When asking boxing fans what their “Fight of the Century” would be, one might say Crawford vs. Spence or Joshua vs. Wilder.
However, out of the ring, the fight of the century isn’t Crawford vs Spence nor Joshua vs Wilder, it’s streaming vs. traditional television.
Although most would disagree with that statement, it is absolutely the truth. Think about it this way, we are at another period of evolvement where streaming media content has almost become the norm amongst the average person throughout the world.
We are underneath two weeks from the Eddie Hearn announcement of the fighters he has signed along with the details of the DAZN streaming service. That alone would get significant attention. However, with the news of the World Boxing Super Series Season II being broadcasted exclusively thru DAZN, the announcement on the 17th now becomes THAT much more important.
Although this may be new to some of the younger generation, it isn’t anything we haven’t seen before. Think about it this way, records are a thing of the past but was something that was started in 1877 by Thomas Edison and the concept lasted all the way thru the early 80’s. Years later, the compact cassette was invented in the early 70s while in 1982, the first compact disc was produced.

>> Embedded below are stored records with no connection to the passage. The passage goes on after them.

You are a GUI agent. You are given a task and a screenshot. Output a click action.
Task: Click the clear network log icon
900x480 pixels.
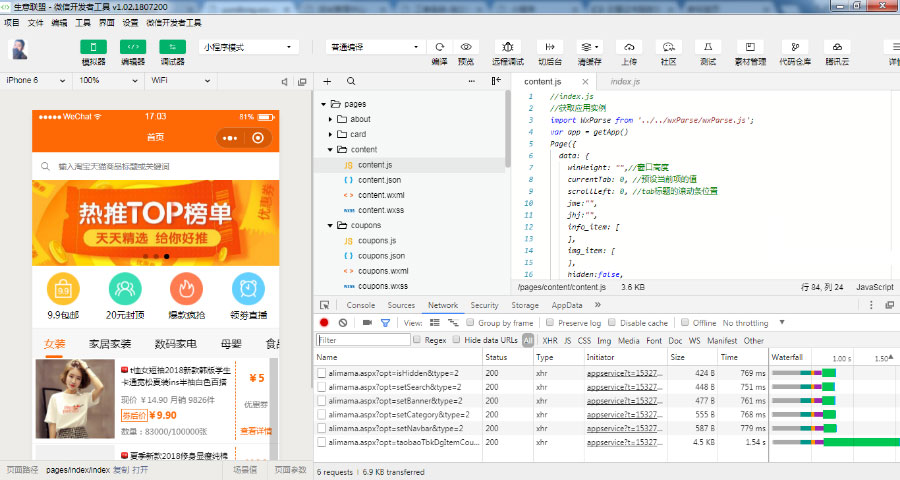pos(343,323)
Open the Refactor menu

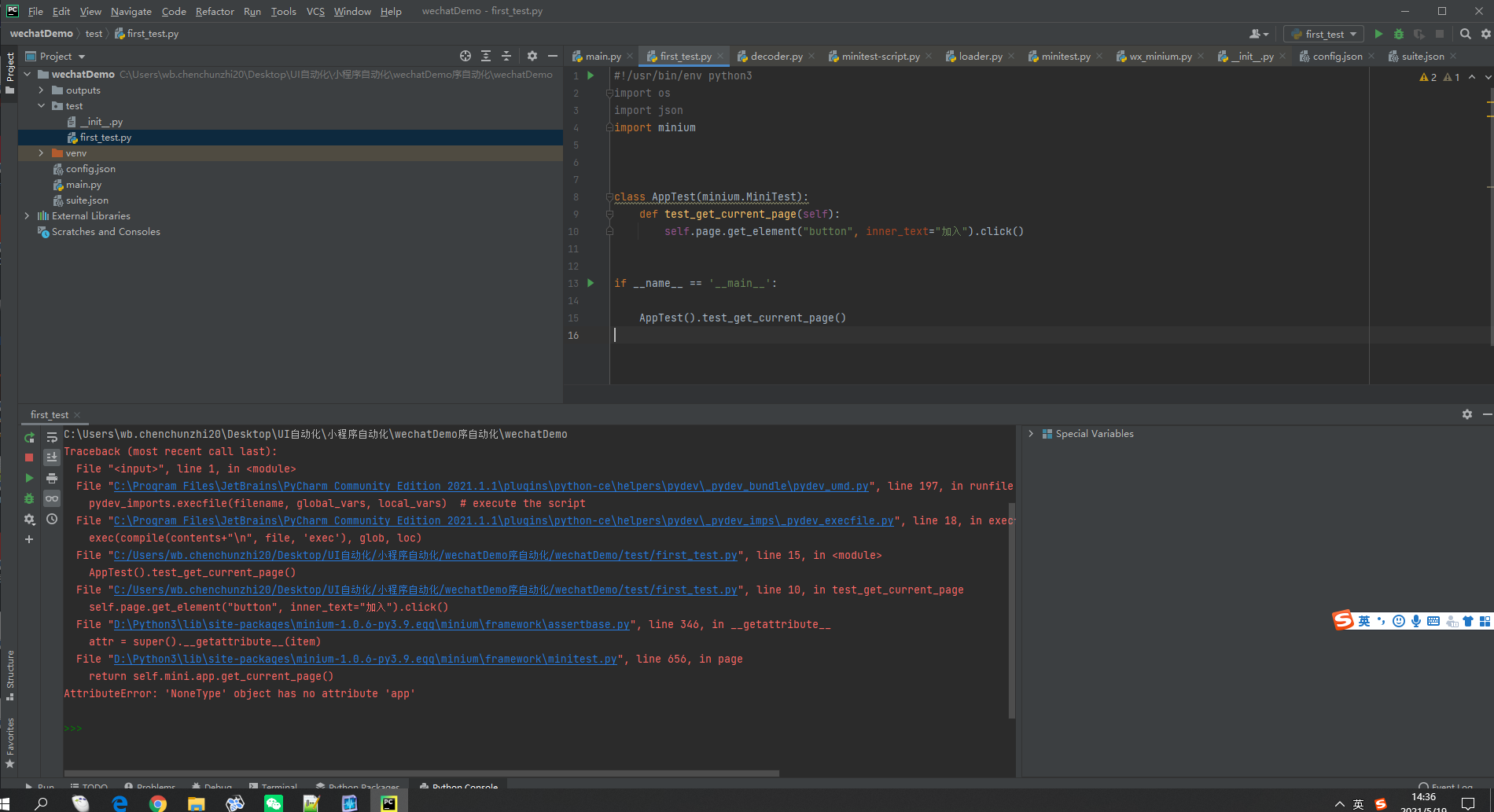(x=215, y=11)
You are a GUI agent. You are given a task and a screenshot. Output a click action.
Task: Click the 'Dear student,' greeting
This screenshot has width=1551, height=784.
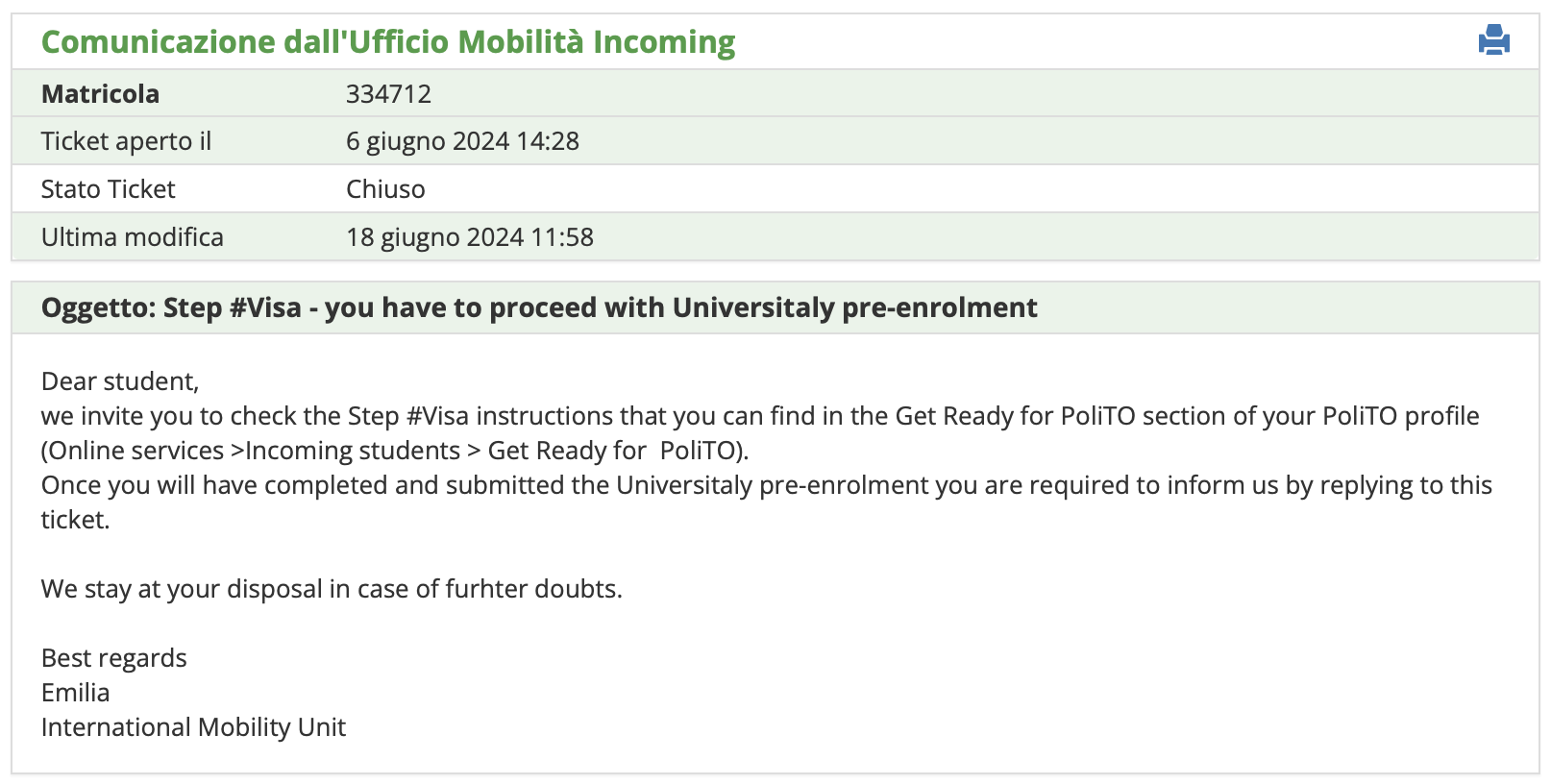pyautogui.click(x=120, y=381)
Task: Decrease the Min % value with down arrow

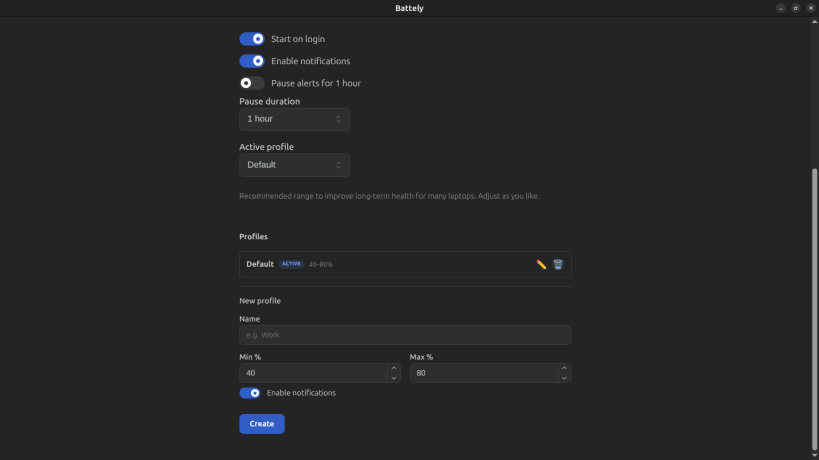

During these times, skeptics laughed at the idea of one concept replacing another. However, as years passed and technology evolved, it did.
In the mid to late 90s, Apple and Microsoft started tinkering with the idea of streaming with programs like Windows Media Player & QuickTime. While that was cutting edge at that time, there was still the issue of bandwidth and only being allowed to do so much. With technology becoming better, the company Real Networks streamed a New York Yankees game over the Internet in 1995. After this, we were off to the races as years went by and the development of YouTube, NetFlix and many others were started.
In the early 2000s, people weren’t thinking about anything that had to do with streaming as it was considered an extra cost. CDs were still a big hit with stores like BestBuy, which quickly became the one stop shop for music and video entertainment. As we moved to the mid 2000s and the streaming service was more refined, the idea of having portable electronic devices having the ability to stream became more and more accessible and affordable. CDs were beginning to phase out and people were streaming music thru their devices.
2016 came along and Twitter started to stream Thursday night NFL games live on their platform, which started getting companies to look at this as an opportunity if successful. The project was a success and a year later, they lost to Amazon, who won the right to stream those games on Thursdays. In that year, an article was written by Dan Rafael who quoted Banner Promotions boss Artie Pelullo as saying, “I believe the Internet is the future of our sport”. Little did he know—or maybe he did!—that he was only scratching the surface by streaming a fight on Twitter and that there were bigger plans in the future.
Once the possibilities started presenting themselves, the concept of watching fights via a stream link came to life. The WWE started their own network, charging $9.99 for streaming with the ability to watch original and archived content. Then, ESPN added their ESPN + platform which provides exclusive live and archived content for a low price of $4.99 a month. (ESPN is pushing the plus addition to give the traditionally non-televised undercards the opportunity to be seen and noticed by the streaming public. This is a clever way of getting people to sign up for a streaming service in order to see who is “next” on the horizon).
Now with HBO considerably reducing their budget for boxing, this leaves Showtime, as well as a few other traditional networks, to broadcast boxing.
Showtime has joined the streaming game too, broadcasting live fights from across the pond via their Youtube page.
Some opine that this will never work or that they will never pay for the streaming services of all of these companies. However, history will show that eventually, people will give in and cable TV, in it’s current form, will not exist while streaming services will.
The Fight of the Century will, without question, be a war of attrition which will be no different then Gatti vs Ward. In the end, the platform that will have their hand raised will be the streaming services as they will find a way to “win the decision.”